Al ser las casas de empeño una actividad esencial y fuente de financiamiento que permite a la población sin acceso a créditos obtener dinero inmediato para solventar necesidades económicas, es que la Profeco ha determinado lineamientos para su operación durante la contingencia sanitaria provocada por el COVID-19.
De acuerdo a la publicación del 4 de mayo del Diario Oficial de la Federación, los establecimientos de este giro podrán seguir abiertos sólo para la atención de empeño, refrendo y desempeño de las prendas, pero no para la enajenación de las mismas, “se podrán enajenar aquellas que se consideren fundamentales para el funcionamiento de otros sectores esenciales de la economía”.

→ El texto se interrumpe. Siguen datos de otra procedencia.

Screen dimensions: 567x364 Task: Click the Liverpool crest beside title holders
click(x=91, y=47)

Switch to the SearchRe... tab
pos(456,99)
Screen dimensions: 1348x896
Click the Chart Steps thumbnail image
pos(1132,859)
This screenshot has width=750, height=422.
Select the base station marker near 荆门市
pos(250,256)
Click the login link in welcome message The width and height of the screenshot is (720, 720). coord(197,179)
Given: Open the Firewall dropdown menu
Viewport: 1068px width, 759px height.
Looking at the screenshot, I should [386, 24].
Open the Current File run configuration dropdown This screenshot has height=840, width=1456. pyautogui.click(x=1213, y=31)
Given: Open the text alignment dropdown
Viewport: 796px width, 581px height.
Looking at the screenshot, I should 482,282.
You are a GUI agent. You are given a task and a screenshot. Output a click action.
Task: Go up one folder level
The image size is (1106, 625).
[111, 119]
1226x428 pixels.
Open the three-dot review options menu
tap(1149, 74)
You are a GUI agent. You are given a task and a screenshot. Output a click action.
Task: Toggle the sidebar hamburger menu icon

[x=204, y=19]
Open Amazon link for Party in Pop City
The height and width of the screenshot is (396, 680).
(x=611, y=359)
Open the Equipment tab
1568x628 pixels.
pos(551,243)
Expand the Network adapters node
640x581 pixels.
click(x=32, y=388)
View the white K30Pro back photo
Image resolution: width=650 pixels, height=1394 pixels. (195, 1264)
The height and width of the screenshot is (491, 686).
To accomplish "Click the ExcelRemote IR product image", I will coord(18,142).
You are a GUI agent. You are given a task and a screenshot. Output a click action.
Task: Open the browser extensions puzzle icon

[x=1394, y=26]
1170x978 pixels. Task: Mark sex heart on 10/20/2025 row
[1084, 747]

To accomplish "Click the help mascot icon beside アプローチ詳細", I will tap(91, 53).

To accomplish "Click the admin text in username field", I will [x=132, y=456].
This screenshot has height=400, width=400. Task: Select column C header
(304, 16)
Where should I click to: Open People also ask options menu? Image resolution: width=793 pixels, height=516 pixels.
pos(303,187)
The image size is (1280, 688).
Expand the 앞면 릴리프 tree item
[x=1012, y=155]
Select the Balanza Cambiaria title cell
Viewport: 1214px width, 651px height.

Las prendas que podrán ser enajenadas son aquellas que sean esenciales para desarrollar actividades laborales y escolares en el hogar, como lo hacen infinidad de personas en estos tiempos, de ahí que han sido incluidas computadoras, laptops, tabletas electrónicas, impresoras, teléfonos celulares, pantallas; otras necesarias para casa como estufas, lavadoras, secadoras de ropa, refrigeradores, microondas o para el trabajo, taladros, martillos, roto martillos, entre otros.
Igualmente se advierte en el DOF que las casas de empeño no podrán aumentar injustificadamente los intereses, costos y comisiones en las operaciones de empeño con los consumidores por la contingencia sanitaria, esto de acuerdo al artículo 10 bis de la Ley Federal de Protección al Consumidor.